:: Work to complete ::
The result should be the lines from the one holding "The image size" to the final line of the records below, repeated exactly and with no pictures.

-------- Task inputs

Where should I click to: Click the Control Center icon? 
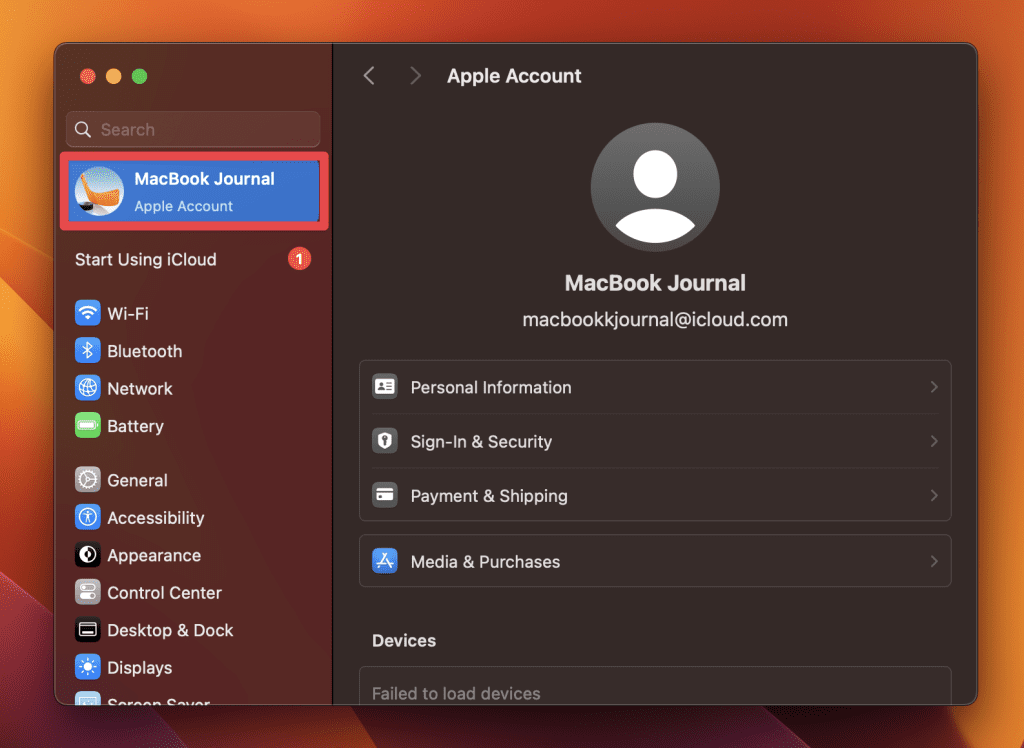[x=88, y=593]
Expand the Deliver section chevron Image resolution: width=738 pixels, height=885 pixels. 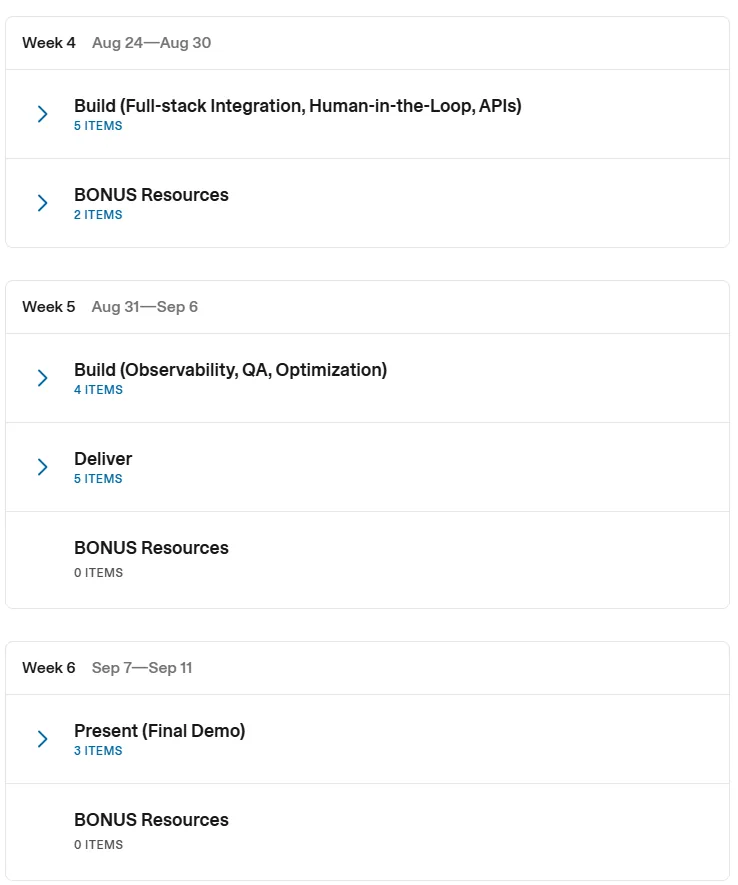point(42,467)

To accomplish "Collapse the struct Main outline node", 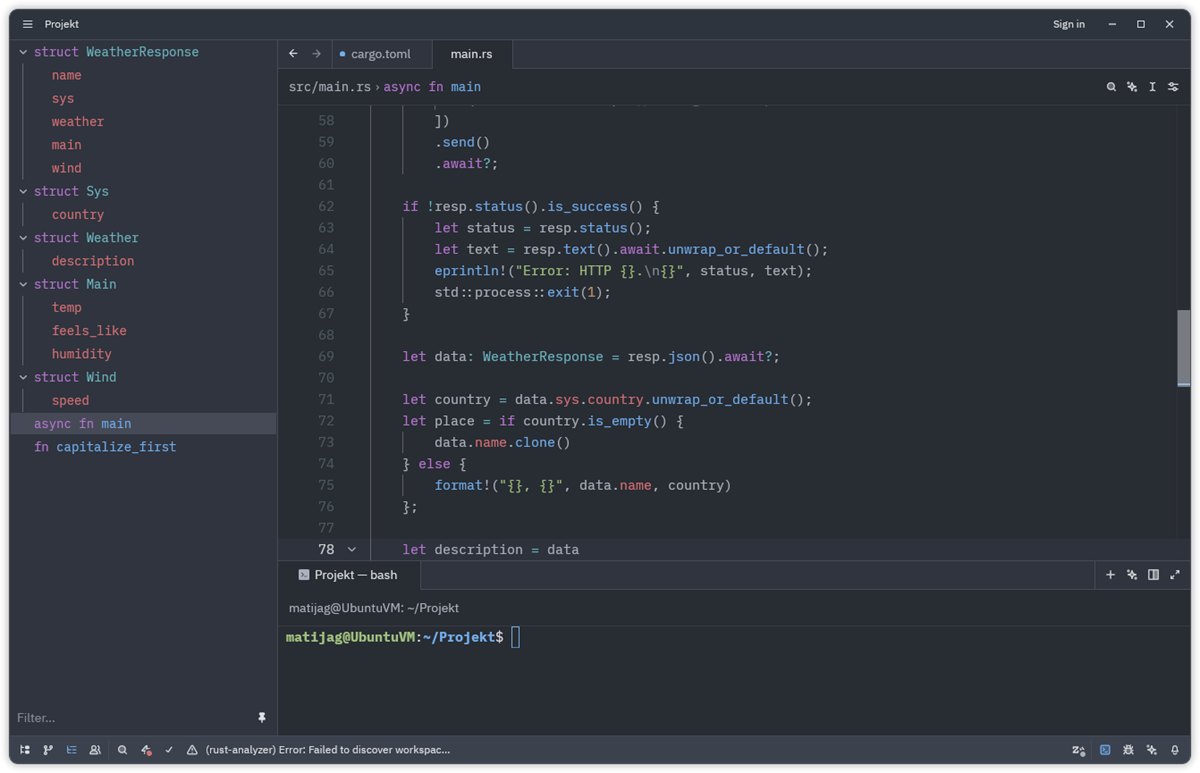I will (x=24, y=284).
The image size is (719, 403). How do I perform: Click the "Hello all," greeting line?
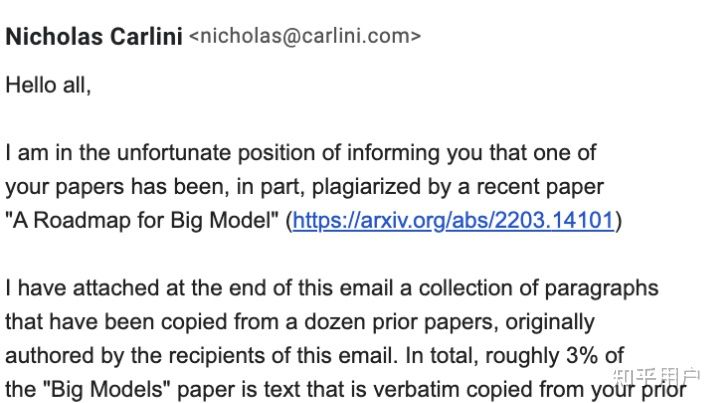tap(48, 85)
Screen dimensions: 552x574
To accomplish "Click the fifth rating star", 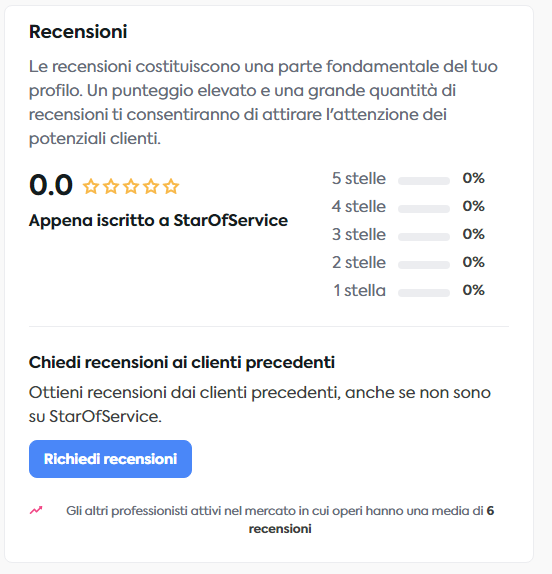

----------------

:: Output for this task ::
The image size is (719, 403). How do I perform: Click the "Hello all," greeting line?
tap(48, 85)
Screen dimensions: 552x574
To accomplish "Click the fifth rating star", 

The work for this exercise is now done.